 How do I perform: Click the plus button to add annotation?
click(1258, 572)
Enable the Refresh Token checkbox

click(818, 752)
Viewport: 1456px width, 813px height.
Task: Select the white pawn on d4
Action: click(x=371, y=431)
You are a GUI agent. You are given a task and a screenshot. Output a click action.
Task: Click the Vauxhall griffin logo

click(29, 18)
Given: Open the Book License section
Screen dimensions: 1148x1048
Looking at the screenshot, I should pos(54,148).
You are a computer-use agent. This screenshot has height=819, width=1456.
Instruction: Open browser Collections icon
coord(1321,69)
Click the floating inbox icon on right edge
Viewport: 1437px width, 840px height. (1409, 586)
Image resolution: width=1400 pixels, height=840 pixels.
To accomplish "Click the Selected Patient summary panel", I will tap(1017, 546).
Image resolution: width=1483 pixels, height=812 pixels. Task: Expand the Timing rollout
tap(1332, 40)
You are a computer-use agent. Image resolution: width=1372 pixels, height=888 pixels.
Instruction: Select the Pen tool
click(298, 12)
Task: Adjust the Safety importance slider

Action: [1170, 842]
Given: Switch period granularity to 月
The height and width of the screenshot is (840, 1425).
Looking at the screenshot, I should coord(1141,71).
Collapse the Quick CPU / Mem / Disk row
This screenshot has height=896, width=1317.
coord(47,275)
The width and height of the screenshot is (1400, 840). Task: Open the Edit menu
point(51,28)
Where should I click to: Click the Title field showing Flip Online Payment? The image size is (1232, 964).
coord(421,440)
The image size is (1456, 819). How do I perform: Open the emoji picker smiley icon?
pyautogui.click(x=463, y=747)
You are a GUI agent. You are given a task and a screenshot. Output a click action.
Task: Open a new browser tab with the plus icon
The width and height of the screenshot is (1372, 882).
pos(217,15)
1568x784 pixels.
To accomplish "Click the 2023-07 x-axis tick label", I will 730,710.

- - - - - - -

**EXERCISE REQUIREMENTS**. Take the lines from the first line of the records through the line holding "Given: Open the Book License section", both included, and please reproduce them exactly with nothing added.

**RESPONSE AREA**.
 How do I perform: Click the plus button to add annotation?
click(1258, 572)
Enable the Refresh Token checkbox

click(818, 752)
Viewport: 1456px width, 813px height.
Task: Select the white pawn on d4
Action: click(x=371, y=431)
You are a GUI agent. You are given a task and a screenshot. Output a click action.
Task: Click the Vauxhall griffin logo

click(29, 18)
Given: Open the Book License section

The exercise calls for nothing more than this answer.